With a stunning victory in Sunday’s Foxwoods Resort Casino 301 at New Hampshire Motor Speedway, Aric Almirola sent shock waves through the NASCAR Cup Series’ Playoff standings.
With hard-charging Christopher Bell closing behind him, Almirola crossed the finish line at the 1.058-mile track .657 seconds ahead of the Joe Gibbs Racing driver to win the third race of his career and give Stewart-Haas Racing its first ostensible Playoff berth of the 2021 campaign.
After battling Team Penske teammates Brad Keselowski and Ryan Blaney—who waged their own internecine war shortly after the start of the third stage—Almirola had to hold off Bell to win for the first time this season and for the first time on a track that isn’t a superspeedway.
Almirola entered Sunday’s event 27th in the Cup standings. Leaving New Hampshire, he’s eligible to compete for the series championship, barring the unlikeliest of circumstances.
“This is by far one of my favorite race tracks,” an elated Almirola said after taking the checkered flag. “I love coming up to the New England area and racing. I love this race track. I had this race won a couple of years ago, and I gave it away—I lost it. And I am so glad to win a race here with this race team.
“It’s so good, man. We’ve been through so much, and I just stood the test. Everybody has just been working so hard… There’ve been so many people who have continued to support us through the crappiest year ever. Man, this feels so good for them. My pit crew did a phenomenal job on pit road. There’s no doubt we’ve struggled, but guess what? We’re going Playoff racing.”
It helped Almirola’s cause that NASCAR cut the race eight laps short of the scheduled 301 circuits because of darkness, a move necessitated by a rain delay that commenced after eight laps had been completed and Kyle Busch’s polesitting car had been wrecked beyond repair.
Bell thought an extra eight laps might have made the difference.

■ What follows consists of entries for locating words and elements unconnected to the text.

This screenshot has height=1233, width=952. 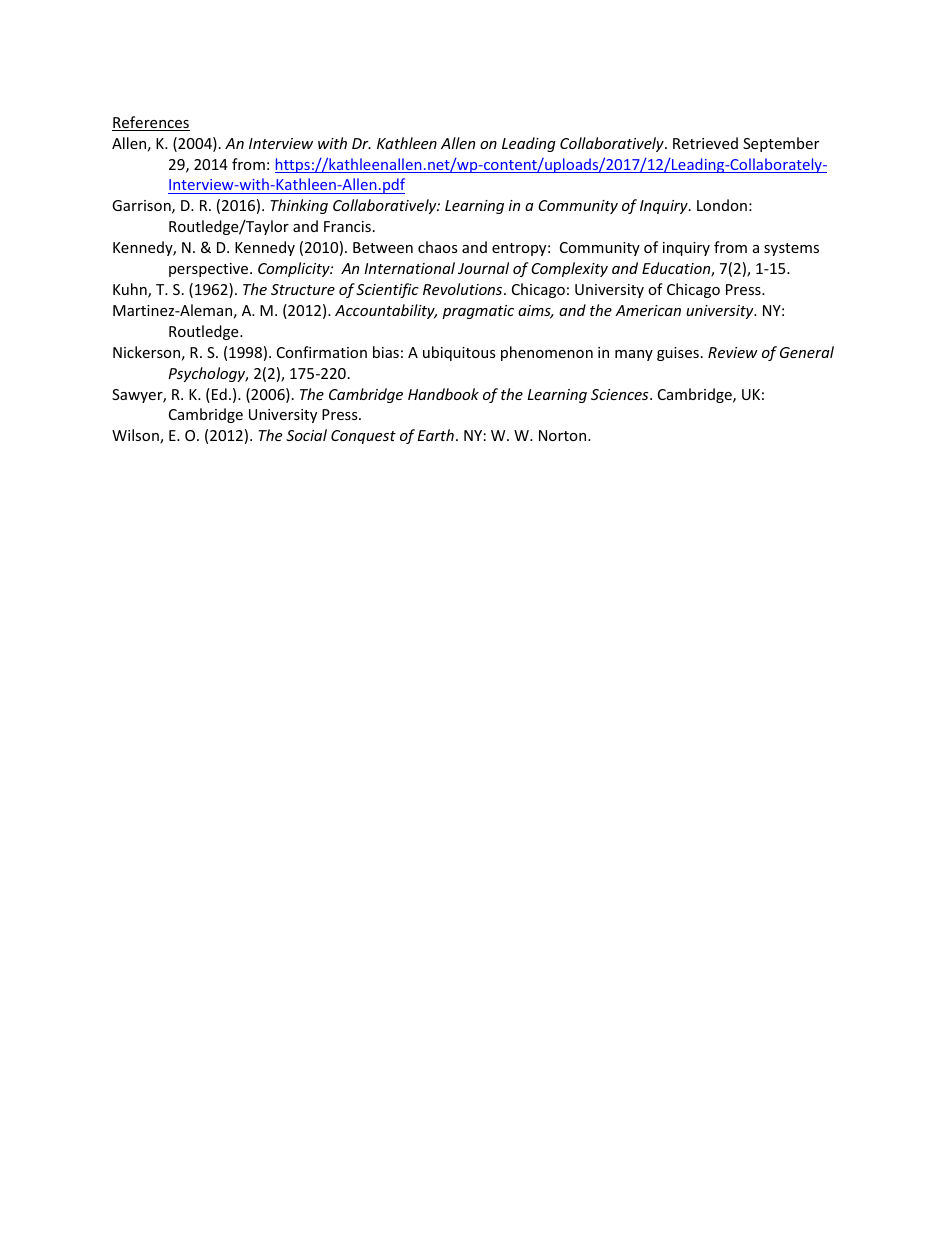 What do you see at coordinates (347, 226) in the screenshot?
I see `Francis` at bounding box center [347, 226].
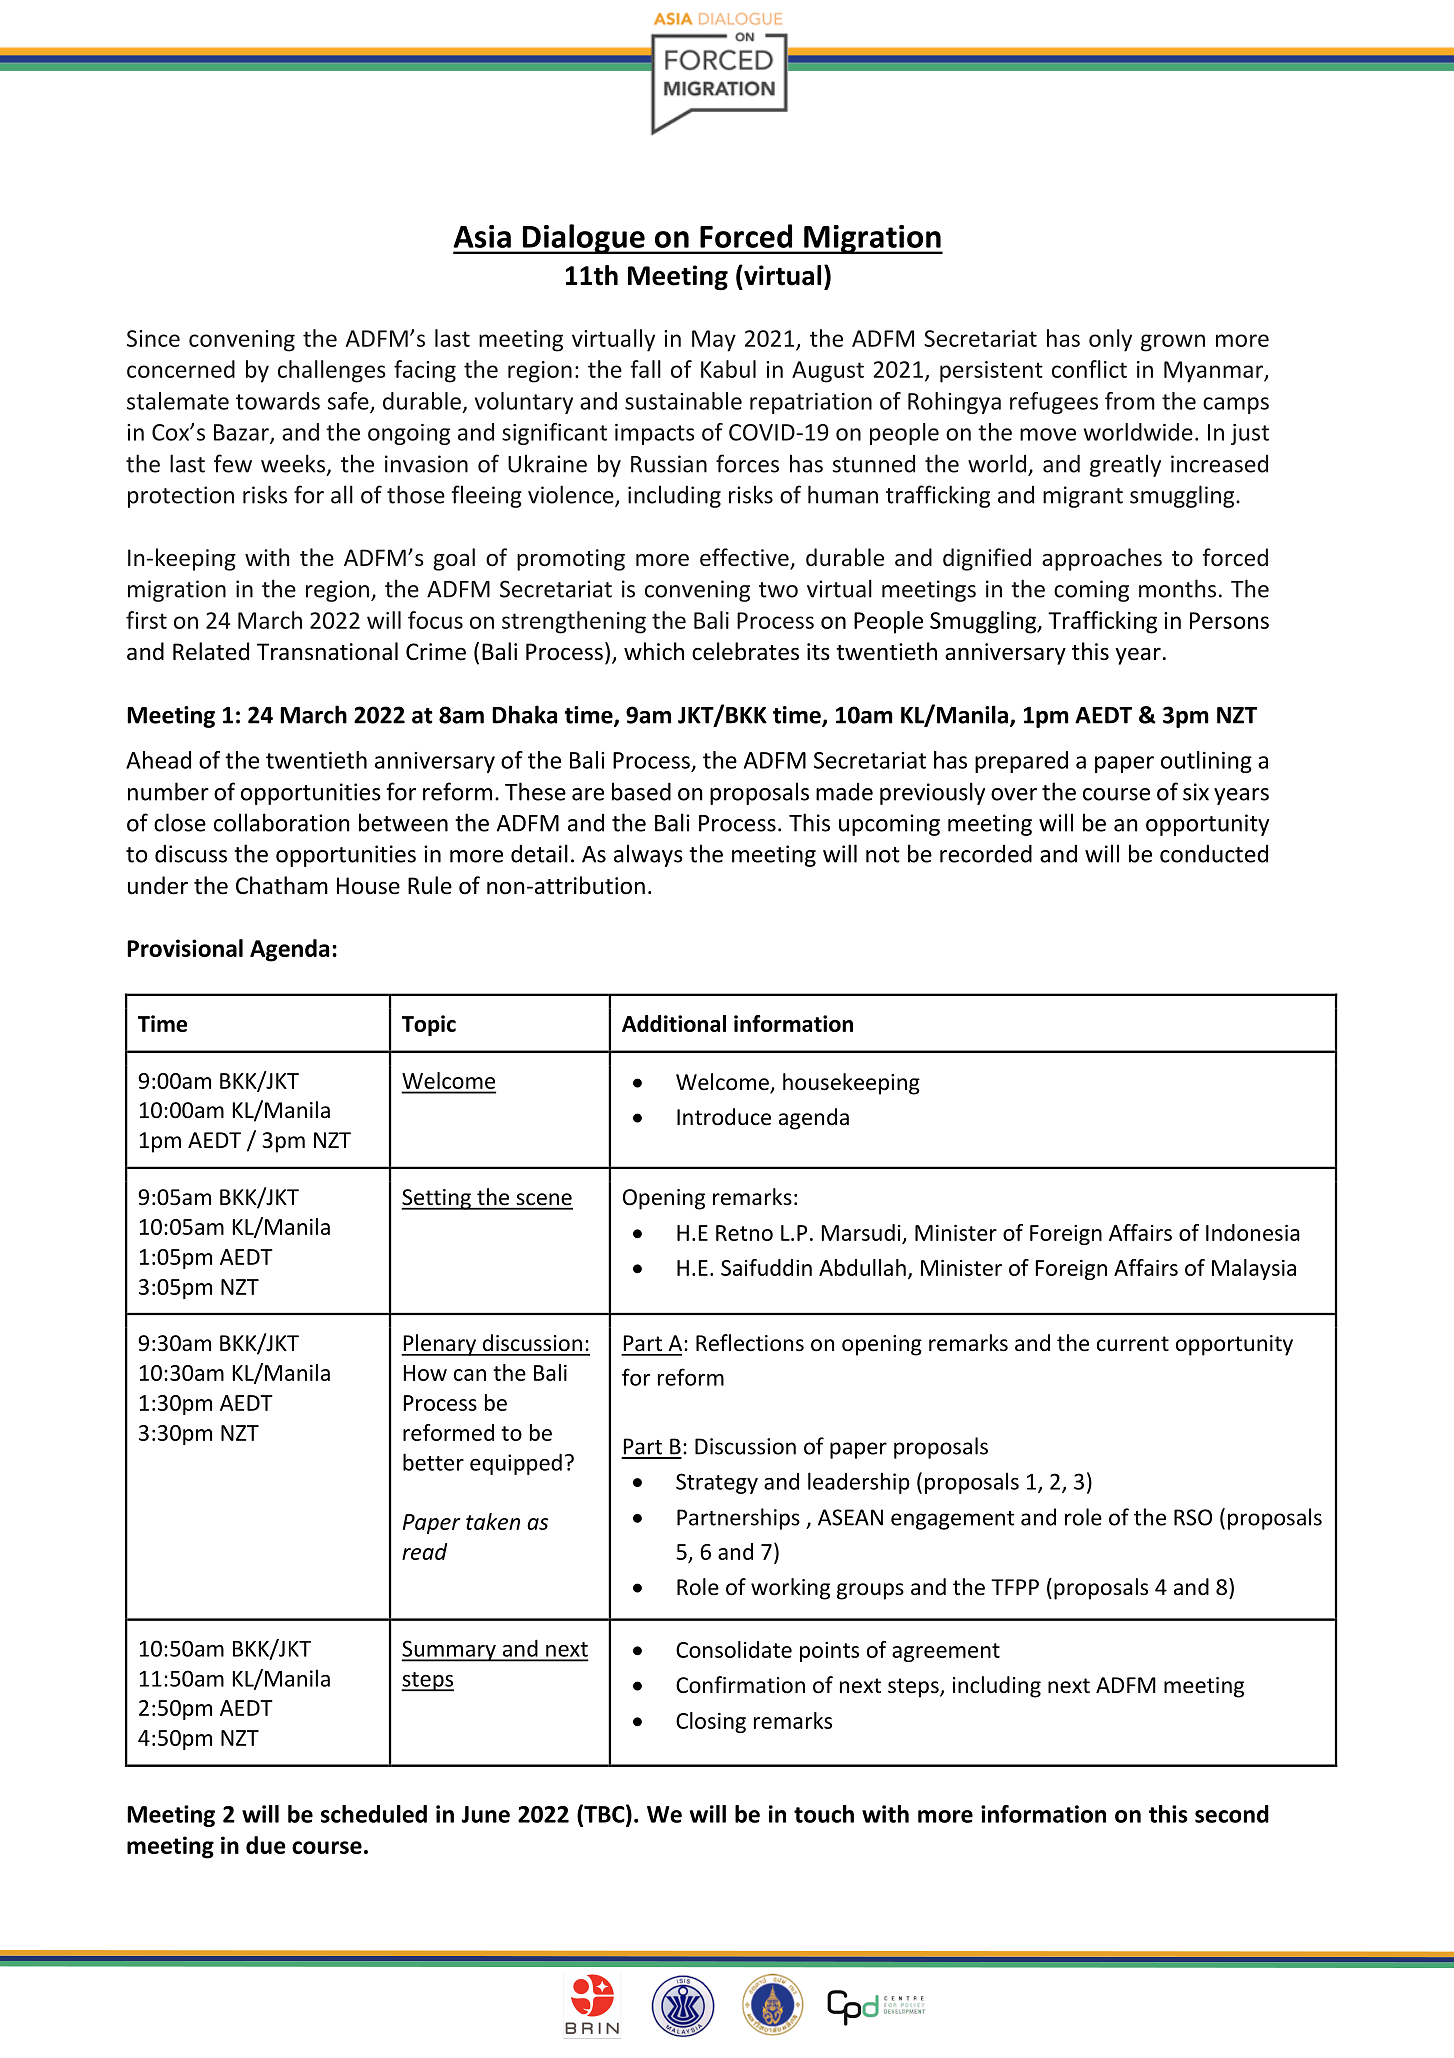  I want to click on Closing, so click(711, 1722).
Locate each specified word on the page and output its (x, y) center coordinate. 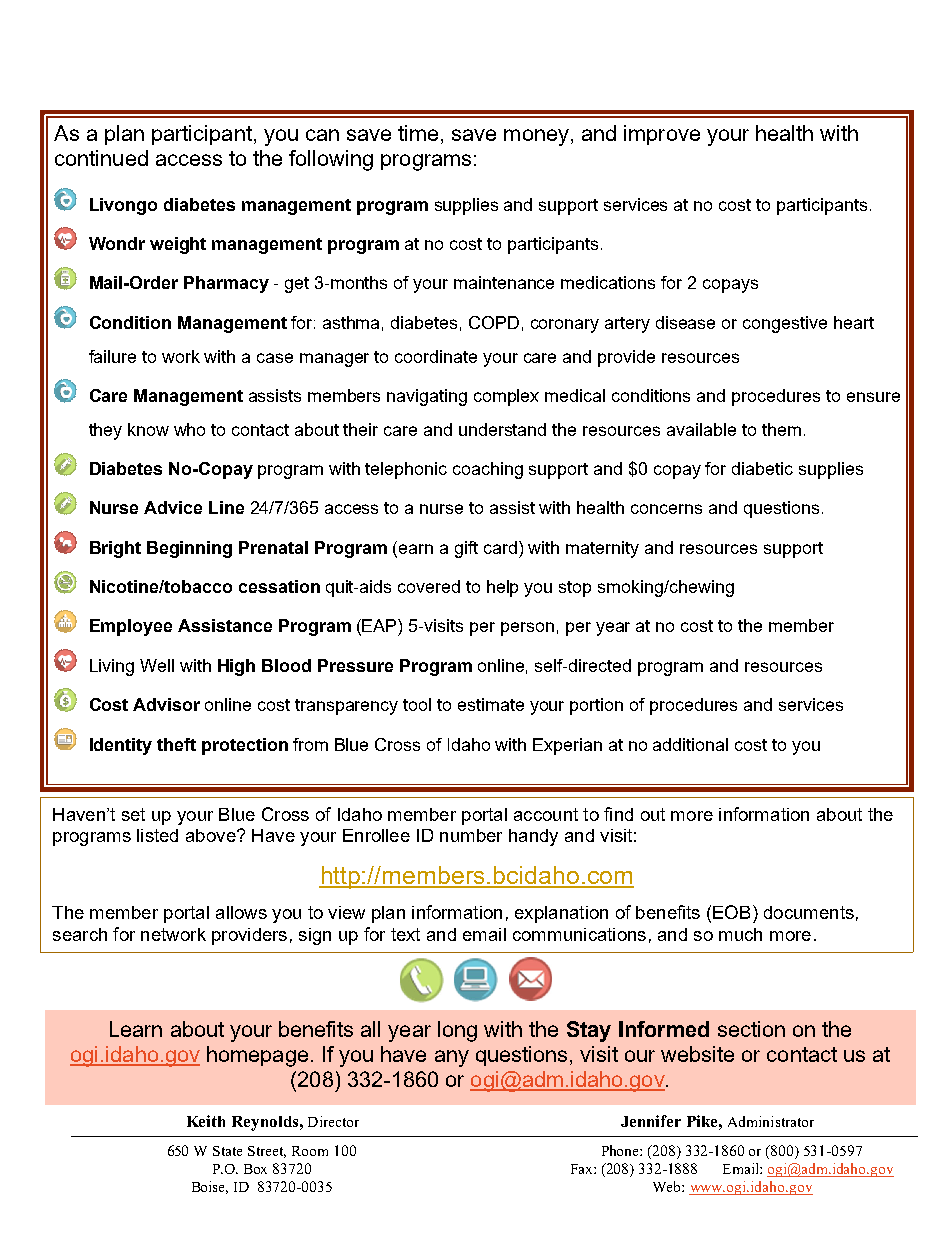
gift (466, 549)
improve (662, 135)
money (536, 137)
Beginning (189, 549)
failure (112, 356)
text (405, 934)
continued (101, 158)
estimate (491, 704)
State (227, 1151)
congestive (785, 324)
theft (176, 744)
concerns (666, 509)
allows (241, 912)
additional (690, 744)
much (740, 934)
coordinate (436, 356)
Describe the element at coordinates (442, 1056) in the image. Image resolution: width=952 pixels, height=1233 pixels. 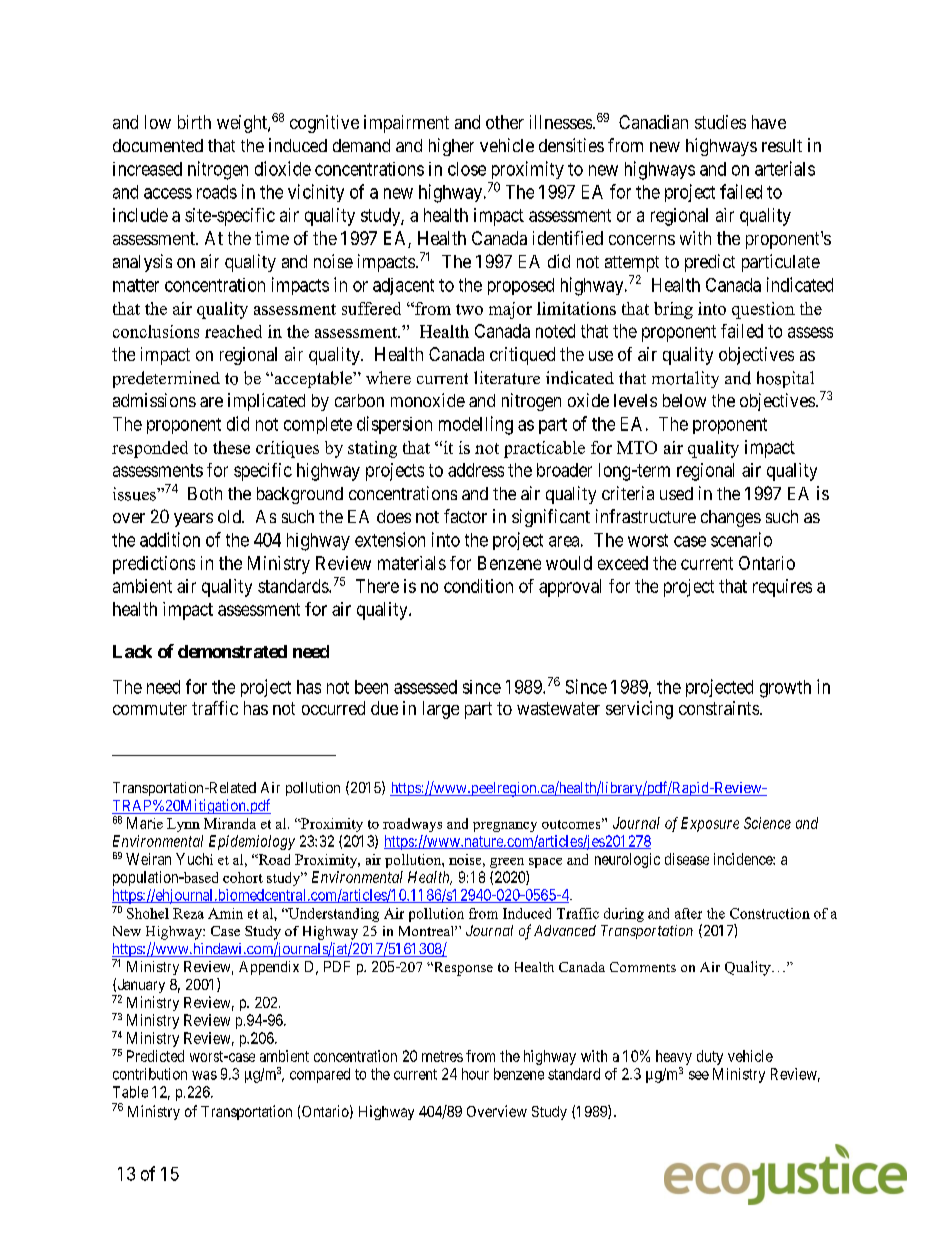
I see `metres` at that location.
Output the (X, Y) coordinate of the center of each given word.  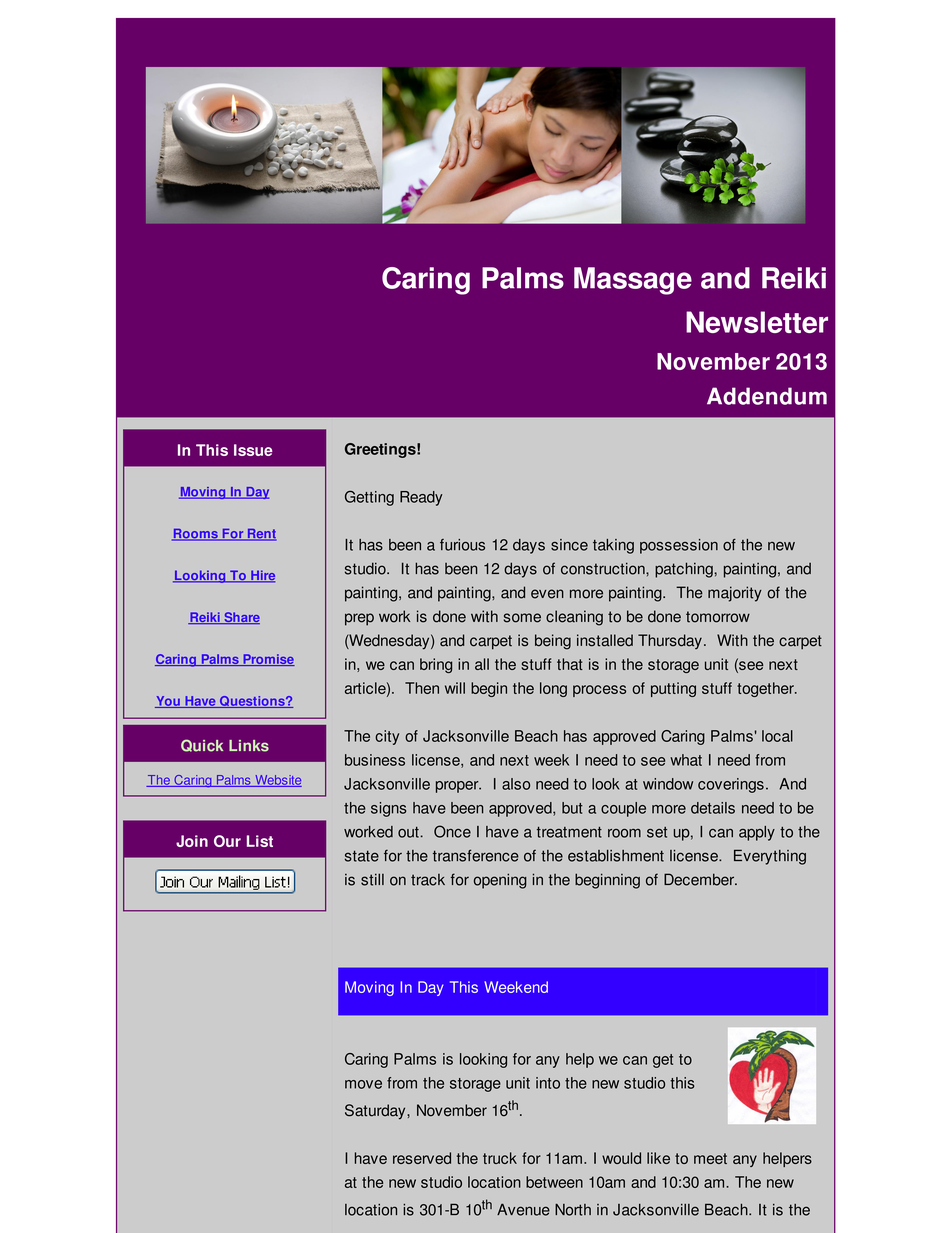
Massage (633, 281)
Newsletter (757, 322)
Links (249, 746)
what (686, 760)
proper (458, 787)
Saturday (376, 1112)
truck (500, 1158)
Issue (253, 450)
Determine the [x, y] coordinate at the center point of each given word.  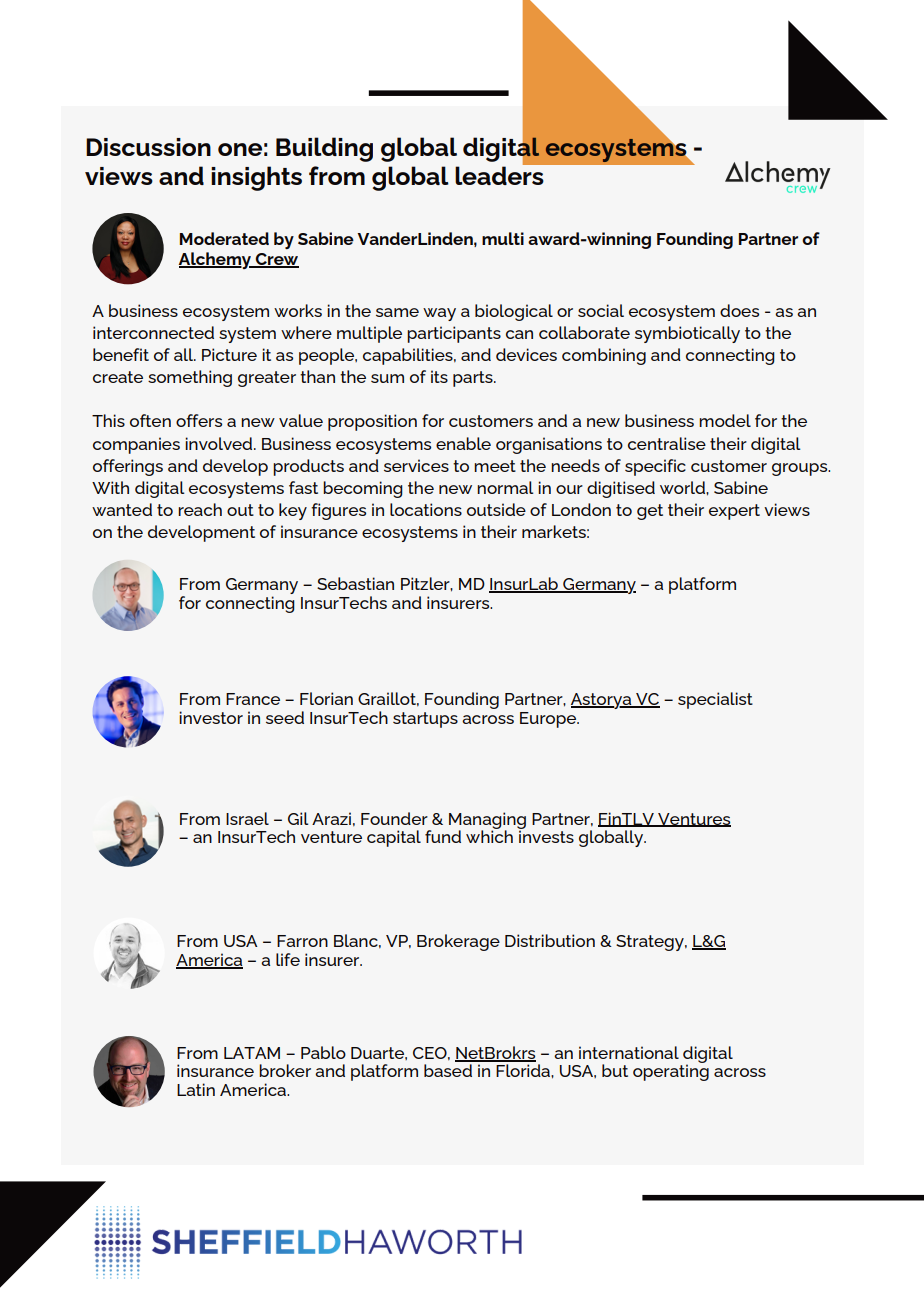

“I didn’t know how many laps they cut it short, but definitely whenever I saw the board and saw that we were eight laps short, it stings, man, because I feel like I probably had a little bit better pace than him, and I was able to get to him,” said Bell, who won Saturday’s NASCAR Xfinity Series race at the track.
“I know lapped cars were giving him a bad time, but I was able to get to him, and it was going to be a heck of a race.”
Penske teammates Keselowski, Joey Logano and Blaney ran third, fourth and fifth, respectively, with Logano recovering from a two-lap penalty incurred during the rain delay. Nicked for the two circuits when a crewman worked on his car during the red-flag period, Logano used two free passes under caution to his advantage.
Kevin Harvick finished sixth after winning the first stage and leading a race-high 66 laps, the first time since May 9 at Darlington the driver of the No. 4 Stewart-Haas Racing Ford had been at the front of the field.
Ford drivers claimed five of the top six finishing positions, with Bell in a Toyota being the only exception. Kyle Larson, Ross Chastain, Alex Bowman and Denny Hamlin completed the top 10.
Almirola’s victory set up a battle between Richard Childress Racing teammates Tyler Reddick and Austin Dillon for the 16th and final Playoff berth. Both were comfortably situated in points before the race, but Almirola’s win reduced the number of available spots in the postseason from four to three.
Reddick currently leads Dillon by five points for the last Playoff-eligible position with four regular-season events remaining.
On Lap 6, as rain began falling with sudden intensity, frontrunner Kyle Busch spun into the Turn 1 wall, crushing the rear of his No. 18 Toyota. Joe Gibbs Racing teammate Martin Truex Jr. suffered a similar fate on the wet track, damaging the front end and splitter of his No. 19 Camry.
Hamlin spun behind Busch and Truex, making slight contact with the No. 48 Chevrolet of Bowman, but Hamlin had more time to react after witnessing the ill fortune of his JGR teammates and escaped major damage.
NASCAR officials were surprised at how quickly mist turned to hard rain rendered the track too treacherous to continue the race.
“As (race director) Tim Bermann is about to put out the yellow, we look down and (Busch) is already getting loose,” said NASCAR executive director and chief racing development officer Steve O’Donnell.
“I’ve been here a number of years. That’s the first time I’ve seen that in terms of how quickly it came upon us. Certainly mist, we’ve raced in mist conditions before. The track got slick, obviously, in a hurry, and it was unfortunate what took place.”
The wreck eliminated Busch from the race in 37th (last) place. Truex recovered to finish 12th.
Logano suffered corollary damage when debris from the track stuck in the throttle linkage and prevented the throttle from opening fully. Because a crew member began working on the car before the red flag was lifted, Logano incurred the two-lap penalty.